*Exercise brief*: Count the lines in the rows below that contain the string "dimensions", treating uppercase and lowercase letters as different. Give only the number.

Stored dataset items
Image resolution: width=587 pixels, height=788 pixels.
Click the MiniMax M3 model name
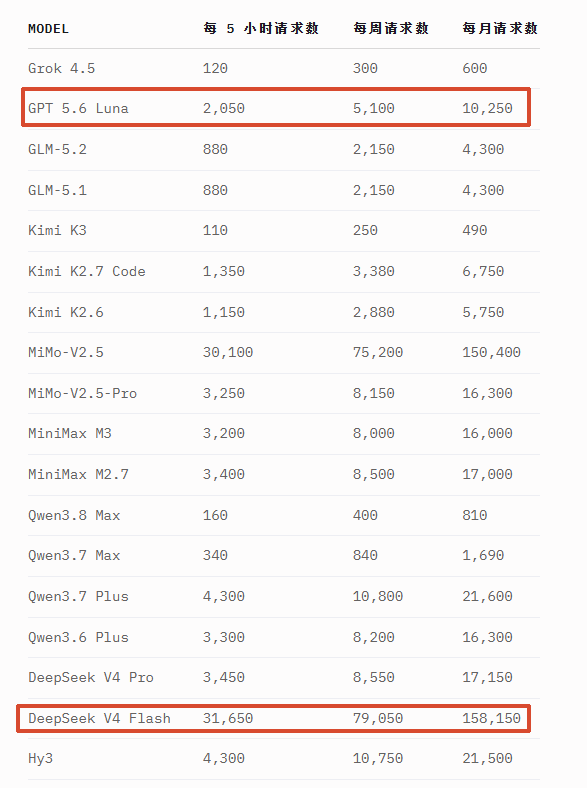tap(70, 433)
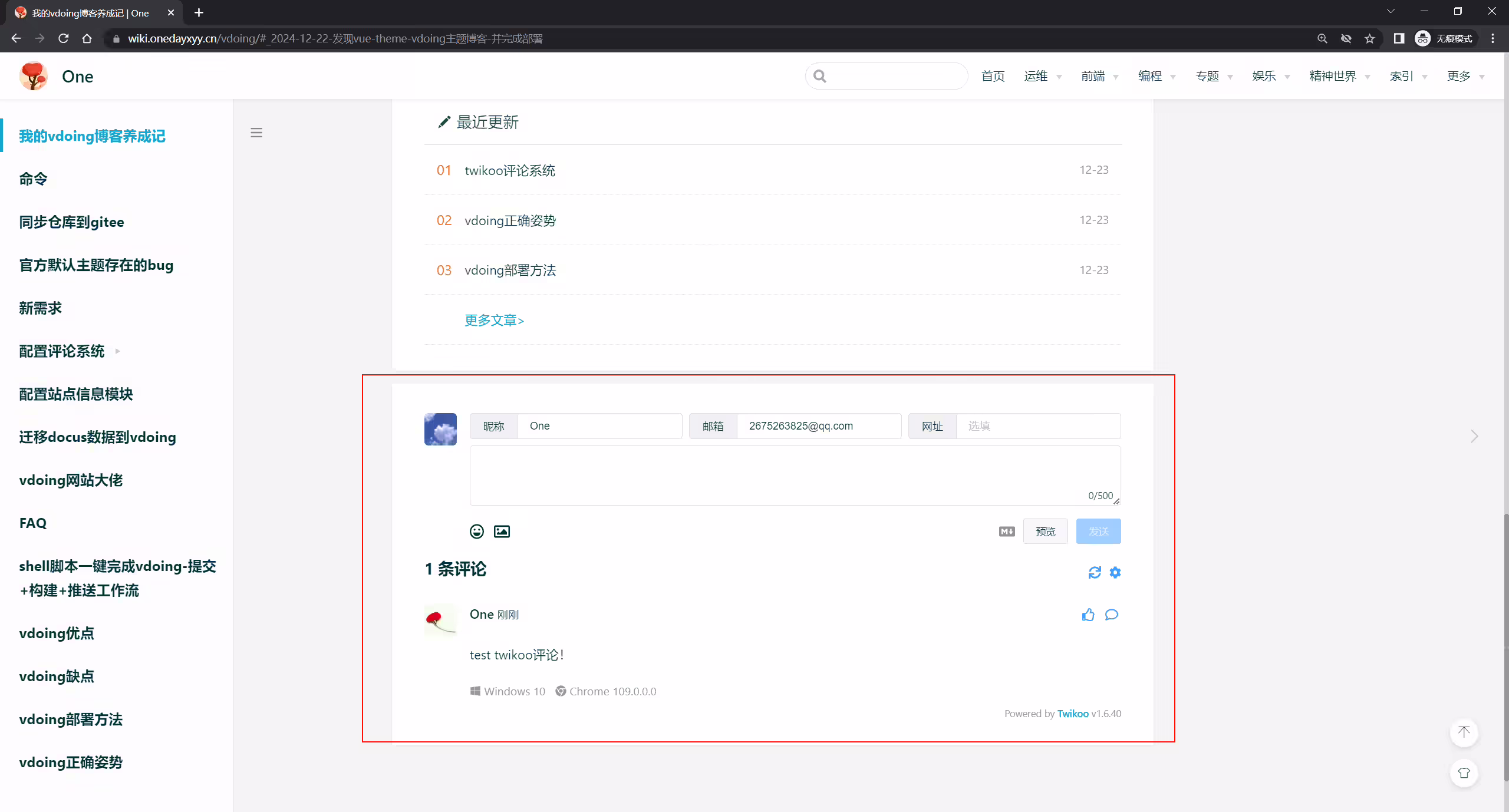
Task: Like the comment by One
Action: coord(1088,615)
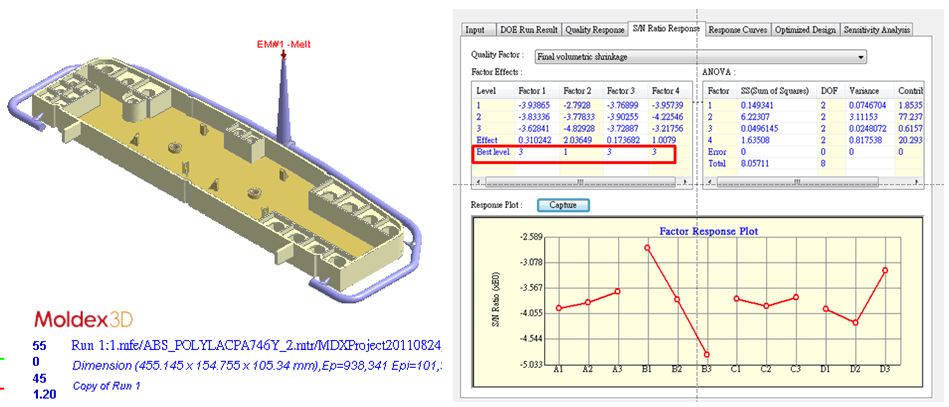Viewport: 949px width, 407px height.
Task: Open the Optimized Design tab
Action: click(x=805, y=30)

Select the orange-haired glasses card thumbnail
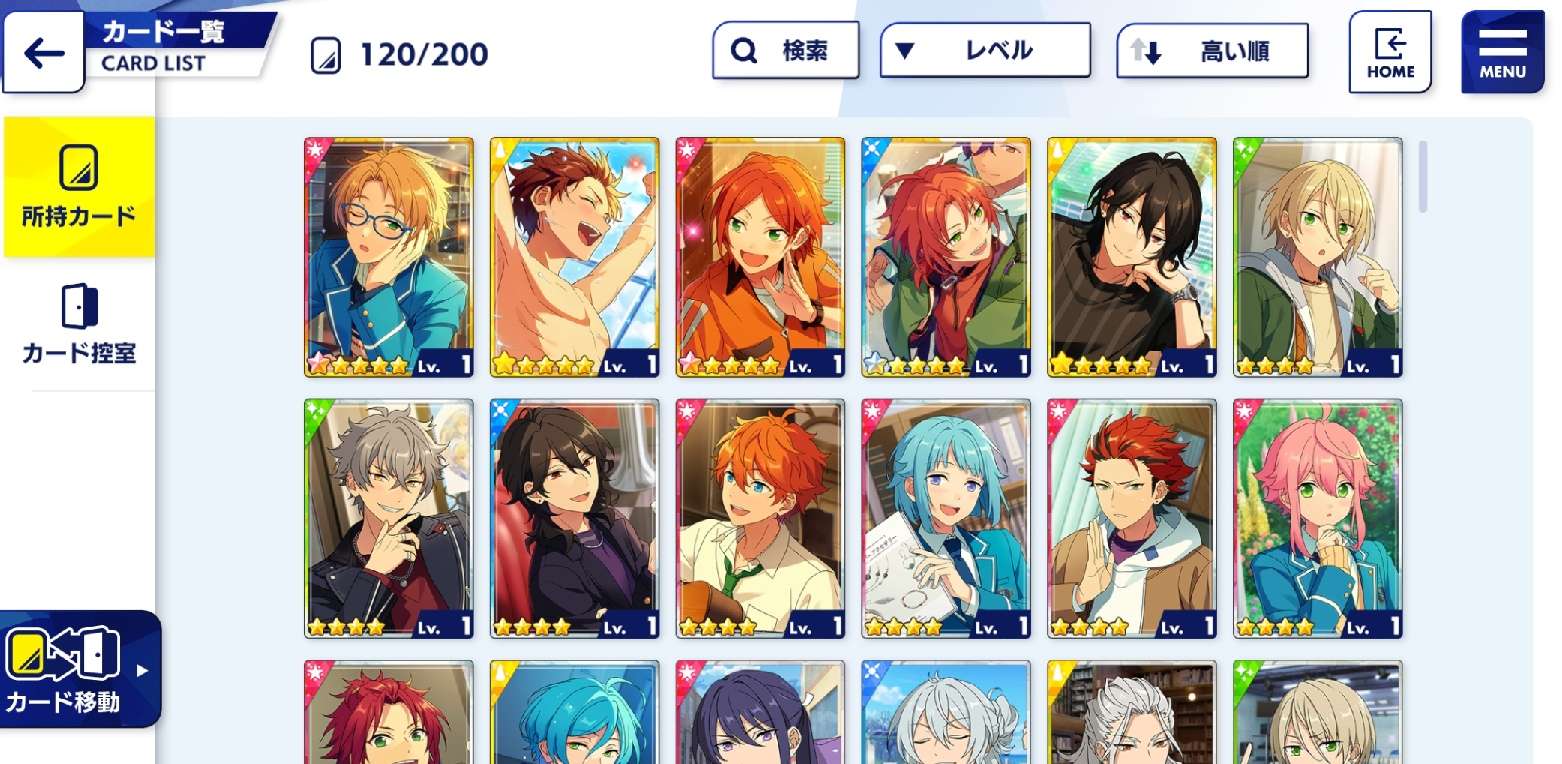tap(389, 258)
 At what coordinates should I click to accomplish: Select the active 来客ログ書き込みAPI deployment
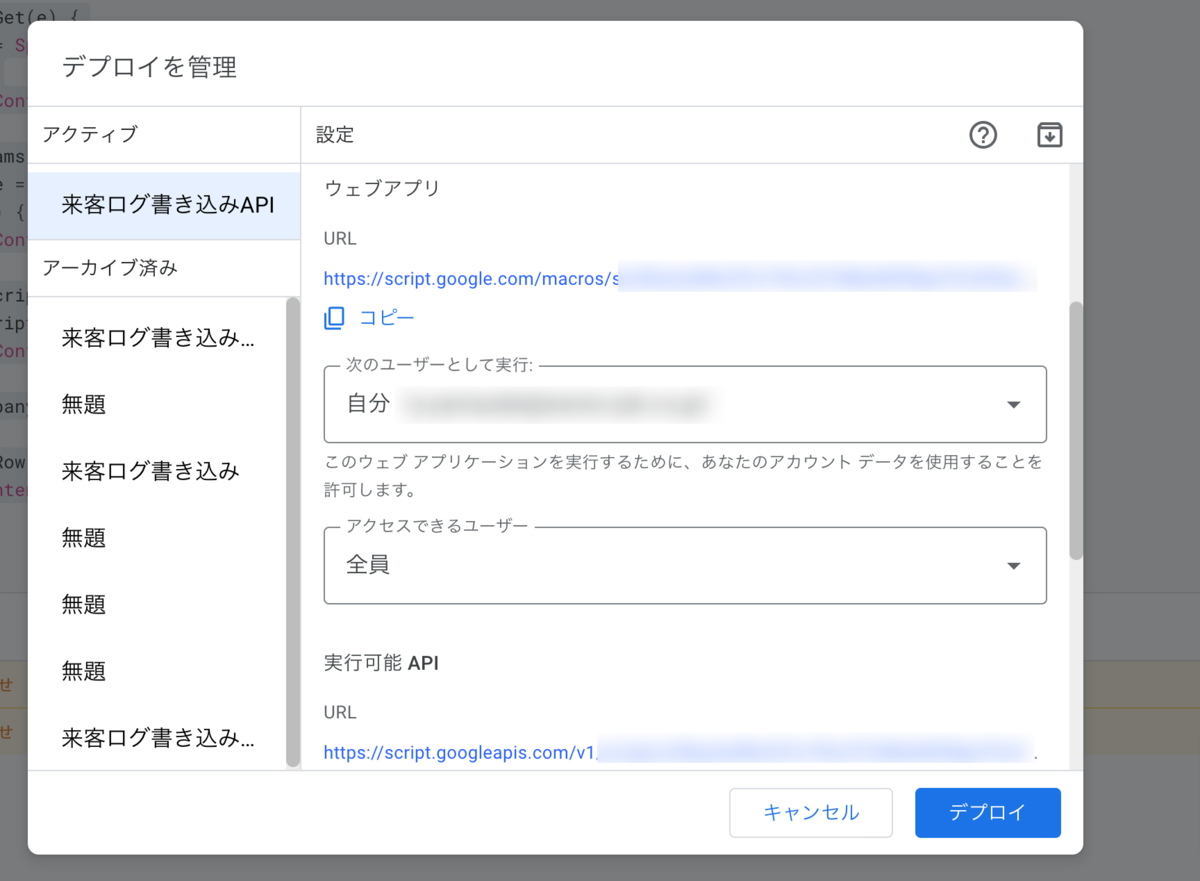(x=165, y=206)
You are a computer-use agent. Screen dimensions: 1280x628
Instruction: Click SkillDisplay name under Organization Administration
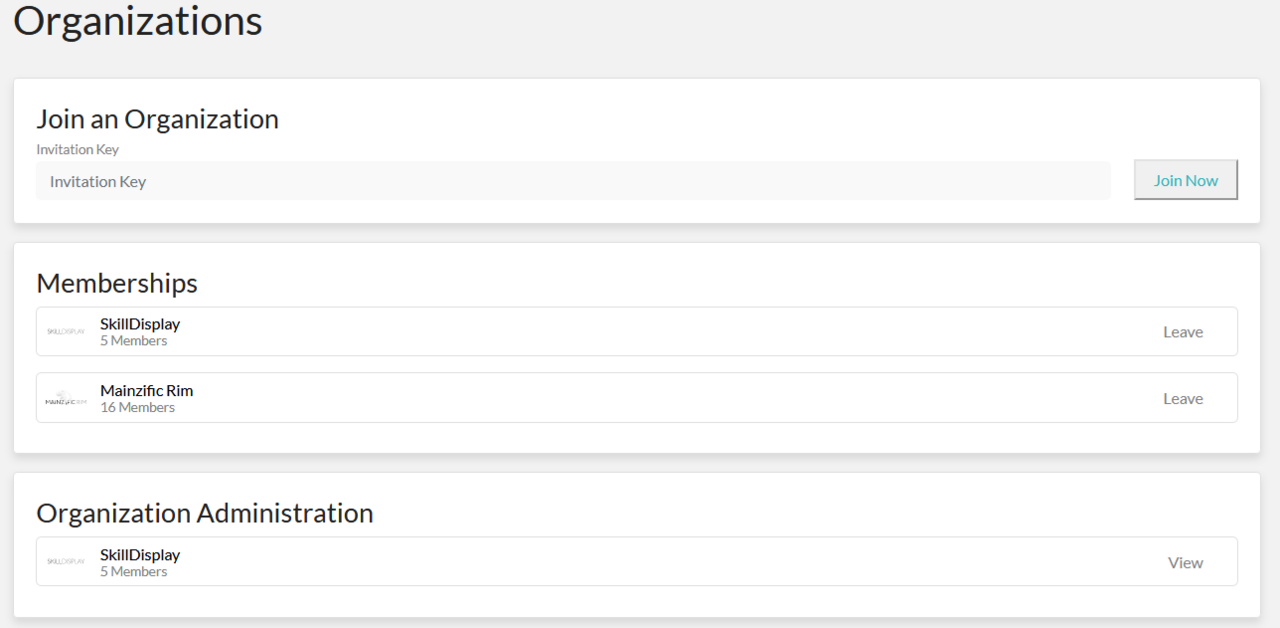(140, 555)
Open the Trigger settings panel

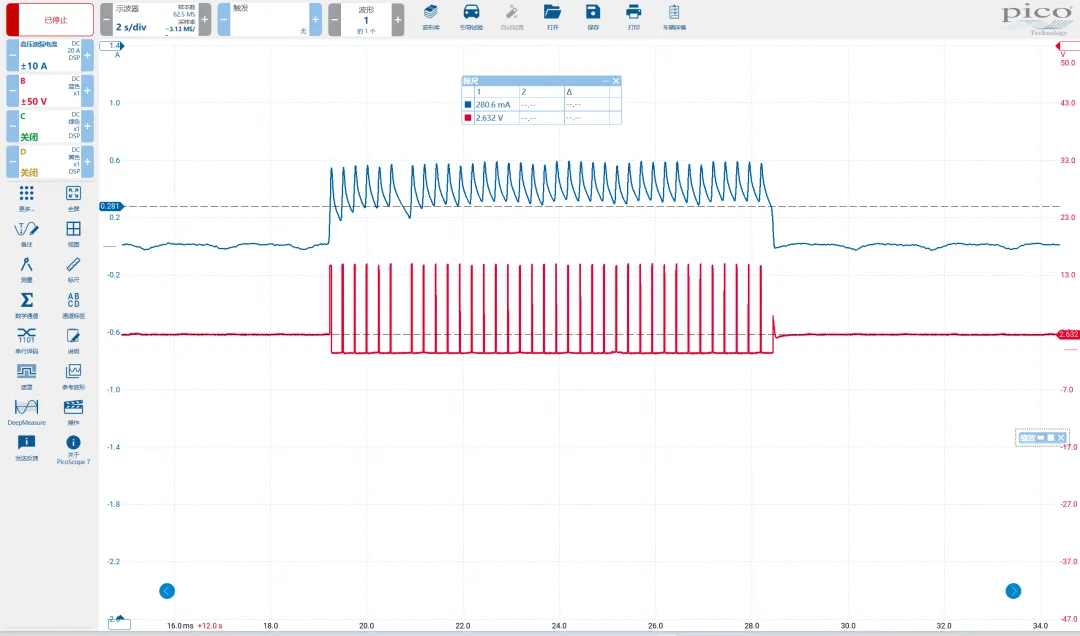263,19
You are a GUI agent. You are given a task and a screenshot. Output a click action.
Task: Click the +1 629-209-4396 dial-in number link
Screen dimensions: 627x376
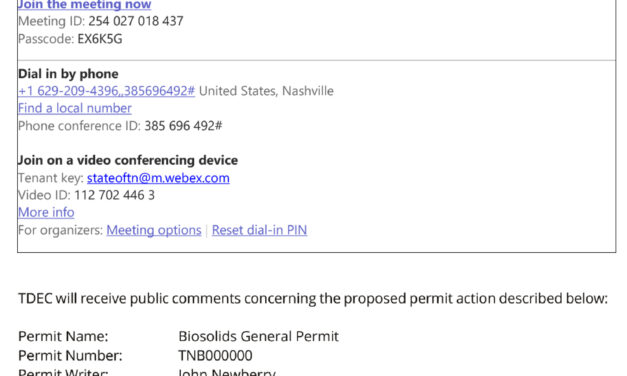pos(106,91)
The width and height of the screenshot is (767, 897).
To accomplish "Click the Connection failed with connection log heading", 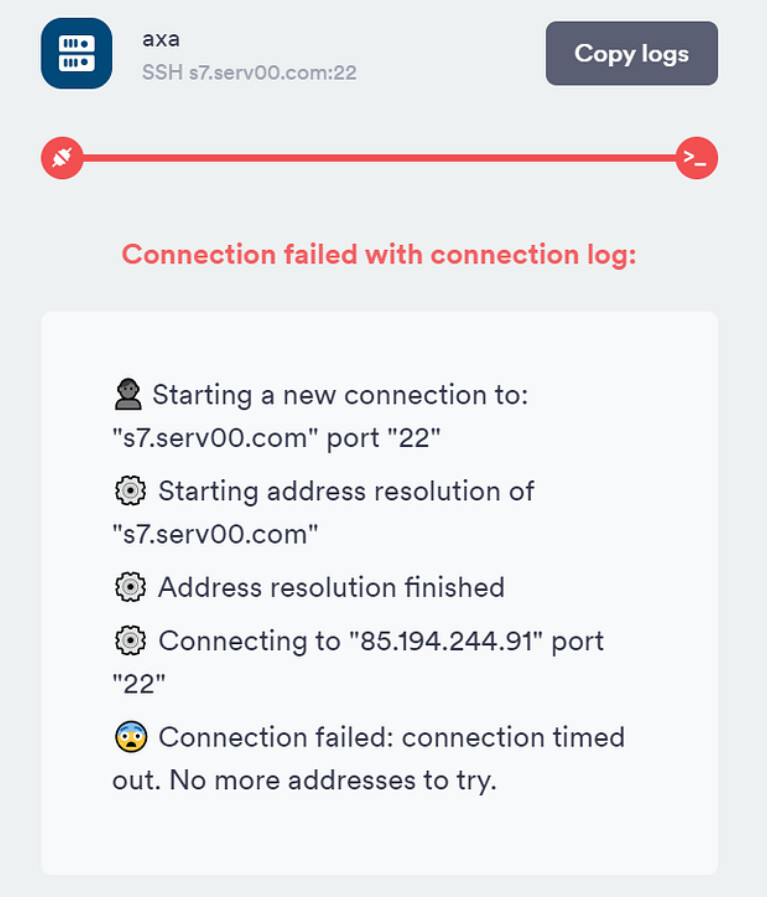I will click(379, 254).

*Written response*: 2